I was writing when the phone rang. I picked it off the desk and pressed save on my document.
“Hello.”
“Mr. Barnes, come to the door. This is Detective Plansky.”
“Why didn’t you just knock on the door?”
“Your neighbors told me that you rarely answer your door.”
“I’ll be right there.” I closed my laptop and went to the door. I opened it to a fifty plus burly cop with graying curly hair and a cynical expression. He held a clipboard in one hand and held a pen to his mouth with the other. He clipped the pen on the clipboard and reached into his shirt and pulled out a chain with his badge on it.
“Detective Plansky.”
“I have no idea where Bingo is.”
“How about Mrs. Hankowitz? I’d rather know where she is. It’d be bad enough if you were just one of those sickos that steals other people’s dogs but now we have a missing person.”

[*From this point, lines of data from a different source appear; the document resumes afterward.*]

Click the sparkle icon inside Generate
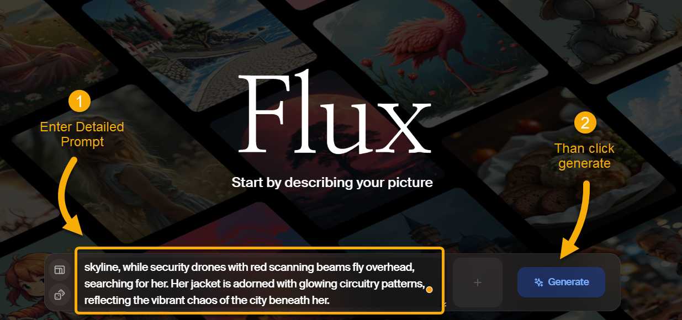The height and width of the screenshot is (320, 682). coord(539,282)
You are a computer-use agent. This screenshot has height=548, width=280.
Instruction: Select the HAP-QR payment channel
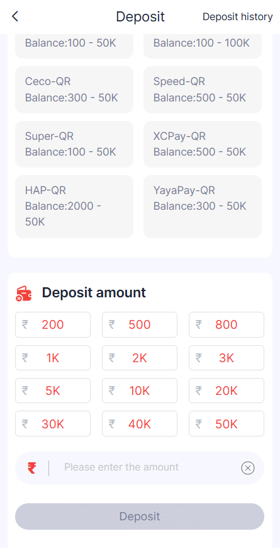[x=74, y=207]
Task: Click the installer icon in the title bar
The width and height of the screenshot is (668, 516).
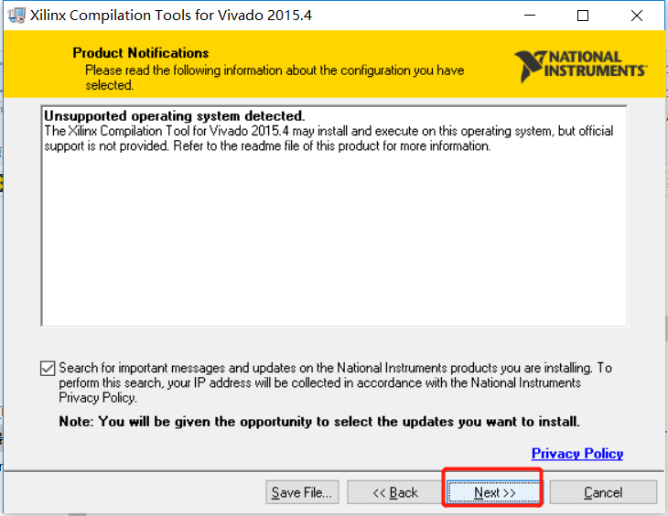Action: click(x=16, y=16)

“Mrs. Hankowitz is gone? Is she okay?”
“I was hoping that you could tell me,” he said, taking a long hard look into my eyes.
“Why would I have any idea where Mrs. Hankowitz is?”
“I have a witness. One of your neighbors saw the two of you having an altercation over something strange that you were doing to a dog. And I don’t even really need to mention that the dog…let’s see,” he looked down at his clipboard, “Bingo, from said incident,” he looked back up, “happens to be missing also because you seem to already know that.”
“Mrs. Hankowitz just misunderstood. That dog, Bingo, is a pervert. He was trying to rape my cat. I was just trying to keep Bingo away from her.”
“Somehow, you seem to be mixed up in everything. Why is it always you? Details just keep coming back with your stink on them, Barnes. And I’ve got a nose for stink like yours.”
“I don’t know anything about Mrs. Hankowitz disappearing or Bingo. I promise.”
“You’ll be seeing more of me, Mr. Barnes.”He walked off the porch and down to the sidewalk before stopping and turning around. “Oh, and don’t go anywhere. Stick around town. I don’t want to have to chase you.” Then he walked off.